Texas also has a long history with gold, Bitcoin’s traditional market rival.

“Texas has proven to be the cornerstone of government adoption of Bitcoin, starting with laws allowing legal custody regulations similar to the gold storage laws that are well established here,” said Nik Bhatia, founder of The Bitcoin Layer.

When it comes to storing physical gold, Texas has clear rules on storage and ownership, and even the language used (vaults, custodians) helps grease the wheels for crypto assets at the state level. Texas Bullion Depository The 2015 law allowing the storage of bullion and precious metals at the state level has been adapted to apply specifically to digital assets such as Bitcoin. The Texas Bullion Depository was the first government-run precious metal depository in the country.

Texas has not purchased any on-chain bitcoin. Texas bought a stake in a bitcoin ETF — the largest bitcoin ETF worth about $5 million — after passing legislation to create a strategic bitcoin reserve that gives the state comptroller the authority to hold the cryptocurrency. Black Rock iShares’ Bitcoin Trust (IBIT), since its launch in January 2024, assets under management have grown to over $72 billion.

The Comptroller’s office made the purchase on the morning of November 20, 2025, when the price of a single Bitcoin was $91,336. As of Saturday morning bitcoin It was trading just above $95,000.

Bhatia said approval of bitcoin ETFs by the SEC is crucial to the state’s plans to get comfortable with assets under existing U.S. securities law. “Using ETFs is a very clean and safe way to invest in Bitcoin by minimizing storage logistics risk and opting for security law protection,” Bhatia said.

Texas state officials announced this purchase, in which only half of the $10 million allocated by the United States was used. Texas Strategic Bitcoin Reserve — as a “placeholder” while providing security and storage for raw bitcoin.

Cryptocurrency’s transition into core government finance and budgeting

In addition to the concept of reserve funds, governments are bringing crypto into core finance functions in an approach that balances the inherent fear of entering new areas with the desire to be part of the fast-moving crypto world.

New Hampshire, for example, became the first state to approve the issuance of this document. bitcoin backed municipal bond Last November, a $100 million issuance took place, the first time cryptocurrency was used as collateral in the U.S. municipal bond market.

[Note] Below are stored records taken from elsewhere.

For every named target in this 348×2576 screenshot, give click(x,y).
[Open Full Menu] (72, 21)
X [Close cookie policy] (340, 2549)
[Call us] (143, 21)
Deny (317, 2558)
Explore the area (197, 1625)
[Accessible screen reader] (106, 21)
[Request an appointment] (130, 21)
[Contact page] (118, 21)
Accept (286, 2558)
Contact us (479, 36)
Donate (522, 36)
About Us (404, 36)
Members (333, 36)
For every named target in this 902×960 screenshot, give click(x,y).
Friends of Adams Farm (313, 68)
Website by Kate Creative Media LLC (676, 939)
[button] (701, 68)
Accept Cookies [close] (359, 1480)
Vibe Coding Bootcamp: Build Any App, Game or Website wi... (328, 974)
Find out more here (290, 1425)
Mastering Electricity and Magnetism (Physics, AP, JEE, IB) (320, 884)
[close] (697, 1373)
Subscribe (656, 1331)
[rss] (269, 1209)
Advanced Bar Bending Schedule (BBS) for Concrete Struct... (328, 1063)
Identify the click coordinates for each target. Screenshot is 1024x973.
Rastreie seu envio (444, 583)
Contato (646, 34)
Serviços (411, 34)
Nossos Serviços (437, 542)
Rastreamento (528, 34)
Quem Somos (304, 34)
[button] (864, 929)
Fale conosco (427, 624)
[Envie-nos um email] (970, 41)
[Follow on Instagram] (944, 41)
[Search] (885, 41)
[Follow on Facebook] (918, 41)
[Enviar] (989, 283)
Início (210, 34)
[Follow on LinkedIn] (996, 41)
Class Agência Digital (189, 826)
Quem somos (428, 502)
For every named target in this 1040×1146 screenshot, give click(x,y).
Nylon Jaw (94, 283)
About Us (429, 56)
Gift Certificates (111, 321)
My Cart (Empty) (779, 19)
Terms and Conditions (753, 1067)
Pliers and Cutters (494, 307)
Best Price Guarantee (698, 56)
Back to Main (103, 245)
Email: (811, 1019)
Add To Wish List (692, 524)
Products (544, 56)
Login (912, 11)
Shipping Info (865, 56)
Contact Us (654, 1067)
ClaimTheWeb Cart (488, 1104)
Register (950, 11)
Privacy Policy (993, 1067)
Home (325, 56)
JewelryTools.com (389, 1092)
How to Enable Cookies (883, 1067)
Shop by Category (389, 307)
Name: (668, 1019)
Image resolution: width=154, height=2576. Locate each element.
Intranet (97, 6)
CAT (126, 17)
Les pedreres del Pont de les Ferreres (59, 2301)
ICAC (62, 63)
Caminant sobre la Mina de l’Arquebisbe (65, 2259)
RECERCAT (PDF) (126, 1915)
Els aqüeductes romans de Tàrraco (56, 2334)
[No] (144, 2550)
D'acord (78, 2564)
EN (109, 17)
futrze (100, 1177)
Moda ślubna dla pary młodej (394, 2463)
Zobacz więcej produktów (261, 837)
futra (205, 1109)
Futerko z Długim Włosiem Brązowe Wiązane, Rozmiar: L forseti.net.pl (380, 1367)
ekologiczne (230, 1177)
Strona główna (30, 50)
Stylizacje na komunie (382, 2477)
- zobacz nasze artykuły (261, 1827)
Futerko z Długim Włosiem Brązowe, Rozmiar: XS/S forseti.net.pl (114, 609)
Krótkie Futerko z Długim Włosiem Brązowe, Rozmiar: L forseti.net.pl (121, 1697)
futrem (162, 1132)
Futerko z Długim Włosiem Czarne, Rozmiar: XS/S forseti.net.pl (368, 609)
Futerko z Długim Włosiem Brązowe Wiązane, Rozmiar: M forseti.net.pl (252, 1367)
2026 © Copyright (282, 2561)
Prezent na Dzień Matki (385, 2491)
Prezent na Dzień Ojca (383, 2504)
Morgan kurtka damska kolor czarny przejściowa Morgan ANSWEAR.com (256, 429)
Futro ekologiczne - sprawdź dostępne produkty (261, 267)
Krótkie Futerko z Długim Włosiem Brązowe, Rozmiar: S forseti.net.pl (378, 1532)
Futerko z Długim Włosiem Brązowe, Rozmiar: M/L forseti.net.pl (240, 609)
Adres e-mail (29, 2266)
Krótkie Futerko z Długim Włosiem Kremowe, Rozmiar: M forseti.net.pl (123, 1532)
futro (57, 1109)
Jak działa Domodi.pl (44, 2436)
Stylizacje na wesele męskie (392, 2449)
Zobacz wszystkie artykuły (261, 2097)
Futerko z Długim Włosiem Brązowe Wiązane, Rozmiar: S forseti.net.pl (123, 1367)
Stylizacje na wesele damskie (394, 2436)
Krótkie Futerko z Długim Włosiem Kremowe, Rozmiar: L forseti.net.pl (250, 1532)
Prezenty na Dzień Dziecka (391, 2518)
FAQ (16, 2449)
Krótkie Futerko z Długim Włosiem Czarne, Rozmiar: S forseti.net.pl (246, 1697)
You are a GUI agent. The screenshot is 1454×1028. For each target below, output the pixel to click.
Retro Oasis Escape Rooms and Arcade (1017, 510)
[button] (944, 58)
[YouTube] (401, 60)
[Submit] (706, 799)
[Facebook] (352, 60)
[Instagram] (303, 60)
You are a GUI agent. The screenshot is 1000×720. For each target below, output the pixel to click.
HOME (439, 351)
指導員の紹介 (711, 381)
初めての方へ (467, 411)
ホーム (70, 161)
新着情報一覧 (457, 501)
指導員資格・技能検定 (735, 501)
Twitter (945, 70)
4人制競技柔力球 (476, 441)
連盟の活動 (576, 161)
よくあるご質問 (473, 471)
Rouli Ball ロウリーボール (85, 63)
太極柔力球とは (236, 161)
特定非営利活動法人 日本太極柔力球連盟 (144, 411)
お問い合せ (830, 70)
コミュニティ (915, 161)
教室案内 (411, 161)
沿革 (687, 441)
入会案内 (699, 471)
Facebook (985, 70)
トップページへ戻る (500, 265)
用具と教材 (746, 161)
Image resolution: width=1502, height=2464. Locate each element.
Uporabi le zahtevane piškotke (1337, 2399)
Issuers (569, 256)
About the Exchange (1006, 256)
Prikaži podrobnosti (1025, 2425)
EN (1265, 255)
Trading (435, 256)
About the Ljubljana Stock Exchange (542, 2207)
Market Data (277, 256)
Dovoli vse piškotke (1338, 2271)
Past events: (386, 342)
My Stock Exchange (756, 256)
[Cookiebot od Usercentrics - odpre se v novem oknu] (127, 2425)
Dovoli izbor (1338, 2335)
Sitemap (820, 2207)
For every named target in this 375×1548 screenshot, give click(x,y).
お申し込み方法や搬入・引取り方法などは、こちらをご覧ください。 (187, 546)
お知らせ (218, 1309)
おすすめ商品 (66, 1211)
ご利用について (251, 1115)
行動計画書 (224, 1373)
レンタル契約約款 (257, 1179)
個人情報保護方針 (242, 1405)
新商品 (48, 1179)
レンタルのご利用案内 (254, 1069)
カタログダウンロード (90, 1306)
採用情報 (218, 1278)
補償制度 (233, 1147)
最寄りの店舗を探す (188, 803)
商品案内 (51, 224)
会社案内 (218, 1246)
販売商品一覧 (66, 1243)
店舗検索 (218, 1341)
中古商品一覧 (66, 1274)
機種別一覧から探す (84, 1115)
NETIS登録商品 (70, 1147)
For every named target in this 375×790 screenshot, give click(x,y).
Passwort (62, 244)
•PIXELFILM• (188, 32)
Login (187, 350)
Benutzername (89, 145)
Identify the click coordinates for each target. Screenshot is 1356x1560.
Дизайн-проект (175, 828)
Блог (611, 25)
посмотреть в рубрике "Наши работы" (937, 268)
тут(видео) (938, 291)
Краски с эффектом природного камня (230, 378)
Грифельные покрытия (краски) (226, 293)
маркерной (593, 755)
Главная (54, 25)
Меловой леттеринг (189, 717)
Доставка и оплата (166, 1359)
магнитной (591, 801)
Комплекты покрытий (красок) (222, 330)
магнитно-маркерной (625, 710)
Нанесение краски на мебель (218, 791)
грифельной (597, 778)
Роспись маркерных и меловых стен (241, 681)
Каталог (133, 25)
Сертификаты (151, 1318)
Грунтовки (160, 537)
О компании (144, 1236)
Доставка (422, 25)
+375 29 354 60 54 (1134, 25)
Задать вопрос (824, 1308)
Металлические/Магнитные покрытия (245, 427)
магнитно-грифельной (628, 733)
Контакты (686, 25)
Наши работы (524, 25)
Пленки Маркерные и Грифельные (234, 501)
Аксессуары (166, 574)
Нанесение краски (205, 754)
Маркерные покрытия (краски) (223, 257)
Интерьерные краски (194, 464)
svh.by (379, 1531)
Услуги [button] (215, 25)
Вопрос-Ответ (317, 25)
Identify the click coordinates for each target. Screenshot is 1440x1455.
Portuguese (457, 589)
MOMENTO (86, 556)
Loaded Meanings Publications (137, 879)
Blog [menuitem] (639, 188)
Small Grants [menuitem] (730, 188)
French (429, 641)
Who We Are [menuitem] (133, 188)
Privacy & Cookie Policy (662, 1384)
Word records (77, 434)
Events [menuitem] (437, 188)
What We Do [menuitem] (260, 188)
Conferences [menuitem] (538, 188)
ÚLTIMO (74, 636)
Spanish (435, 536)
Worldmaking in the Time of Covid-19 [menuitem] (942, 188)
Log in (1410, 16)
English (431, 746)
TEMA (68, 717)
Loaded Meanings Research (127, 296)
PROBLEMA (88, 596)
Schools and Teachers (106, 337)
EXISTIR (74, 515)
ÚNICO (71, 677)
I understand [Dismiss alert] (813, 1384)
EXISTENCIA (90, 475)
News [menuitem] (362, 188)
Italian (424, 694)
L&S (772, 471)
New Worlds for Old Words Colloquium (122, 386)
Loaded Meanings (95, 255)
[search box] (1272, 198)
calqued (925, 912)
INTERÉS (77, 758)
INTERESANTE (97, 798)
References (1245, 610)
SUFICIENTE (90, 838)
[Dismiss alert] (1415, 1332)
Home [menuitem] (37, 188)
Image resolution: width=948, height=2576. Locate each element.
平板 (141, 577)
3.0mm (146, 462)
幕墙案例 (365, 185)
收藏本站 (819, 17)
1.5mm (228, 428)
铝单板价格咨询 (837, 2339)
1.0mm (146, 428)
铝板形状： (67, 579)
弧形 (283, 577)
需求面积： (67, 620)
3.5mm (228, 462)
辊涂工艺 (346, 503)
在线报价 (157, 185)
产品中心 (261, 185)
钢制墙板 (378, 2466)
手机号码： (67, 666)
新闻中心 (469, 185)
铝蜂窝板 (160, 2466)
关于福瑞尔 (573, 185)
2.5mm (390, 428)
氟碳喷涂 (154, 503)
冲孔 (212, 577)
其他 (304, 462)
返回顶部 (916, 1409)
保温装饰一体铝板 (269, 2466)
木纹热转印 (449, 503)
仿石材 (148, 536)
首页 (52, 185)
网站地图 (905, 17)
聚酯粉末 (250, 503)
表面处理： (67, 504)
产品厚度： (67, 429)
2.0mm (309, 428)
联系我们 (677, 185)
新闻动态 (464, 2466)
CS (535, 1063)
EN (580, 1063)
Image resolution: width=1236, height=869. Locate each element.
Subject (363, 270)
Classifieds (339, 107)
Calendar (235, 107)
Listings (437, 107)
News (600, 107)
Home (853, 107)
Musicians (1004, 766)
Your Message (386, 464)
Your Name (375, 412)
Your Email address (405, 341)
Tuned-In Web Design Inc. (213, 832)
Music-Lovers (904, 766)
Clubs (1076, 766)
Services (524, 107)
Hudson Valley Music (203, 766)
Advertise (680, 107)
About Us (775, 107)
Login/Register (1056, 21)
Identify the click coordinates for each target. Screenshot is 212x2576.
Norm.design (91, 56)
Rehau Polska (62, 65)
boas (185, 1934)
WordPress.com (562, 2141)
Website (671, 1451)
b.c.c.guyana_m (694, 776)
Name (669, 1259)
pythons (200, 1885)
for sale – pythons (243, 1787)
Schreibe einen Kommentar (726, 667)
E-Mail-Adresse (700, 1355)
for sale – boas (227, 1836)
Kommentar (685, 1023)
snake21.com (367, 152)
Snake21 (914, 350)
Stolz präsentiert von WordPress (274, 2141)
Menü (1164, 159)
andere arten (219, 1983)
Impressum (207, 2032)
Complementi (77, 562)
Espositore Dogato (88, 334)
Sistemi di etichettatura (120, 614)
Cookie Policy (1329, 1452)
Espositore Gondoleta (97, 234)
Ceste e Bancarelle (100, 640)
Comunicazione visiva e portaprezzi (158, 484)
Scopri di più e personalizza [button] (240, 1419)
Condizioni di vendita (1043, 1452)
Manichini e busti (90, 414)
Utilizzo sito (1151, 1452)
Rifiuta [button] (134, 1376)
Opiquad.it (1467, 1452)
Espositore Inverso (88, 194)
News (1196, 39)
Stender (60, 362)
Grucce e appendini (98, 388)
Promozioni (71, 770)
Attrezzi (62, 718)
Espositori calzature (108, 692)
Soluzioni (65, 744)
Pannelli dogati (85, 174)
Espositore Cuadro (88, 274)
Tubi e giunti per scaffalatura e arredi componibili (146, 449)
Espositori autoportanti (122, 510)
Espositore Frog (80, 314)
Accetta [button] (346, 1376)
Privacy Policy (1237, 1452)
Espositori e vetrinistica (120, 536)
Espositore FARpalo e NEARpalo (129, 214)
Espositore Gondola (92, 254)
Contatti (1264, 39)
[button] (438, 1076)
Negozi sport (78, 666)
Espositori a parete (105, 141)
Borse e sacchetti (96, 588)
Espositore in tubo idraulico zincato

The deal has not yet materialized, but it is planned to happen this year. “The idea is that they will use bitcoin to support a municipal bond issue, the proceeds of which will then be split into loans to smaller governments for economic development projects across the state,” Marlowe said. Repayment of these loans will enable the fund to be recapitalized.

This is a creative evolution in state finances, but according to Marlowe, like most state-level crypto development mechanisms, it uses existing fiscal structures and state goals; with similar public bonds used in previous years for projects such as clean water, school improvements and other infrastructure. “What is different here is that Bitcoin is used as collateral instead of taxpayer dollars,” he said.

In many states, including, Colorado, UtahAnd Louisianacrypto is now accepted as payment for taxes and other government business. As more state public finance crypto efforts develop, this shift represents a shift in the underlying philosophy of security and liquidity that has dominated investments by state and local funds for centuries.

In recent years, assets including real estate and private equity have broadened the investment approach of public funds; but crypto represents not only the newest addition, but also the most volatile.

“For many in the state/local investment industry, crypto-backed assets are still too speculative and volatile for public money,” Marlowe said. “But others, and I think there’s sort of a generational shift in the works, actually see this as a decent store of value that’s stronger in terms of a lot of other public sector values ​​like transparency and asset integrity,” he added.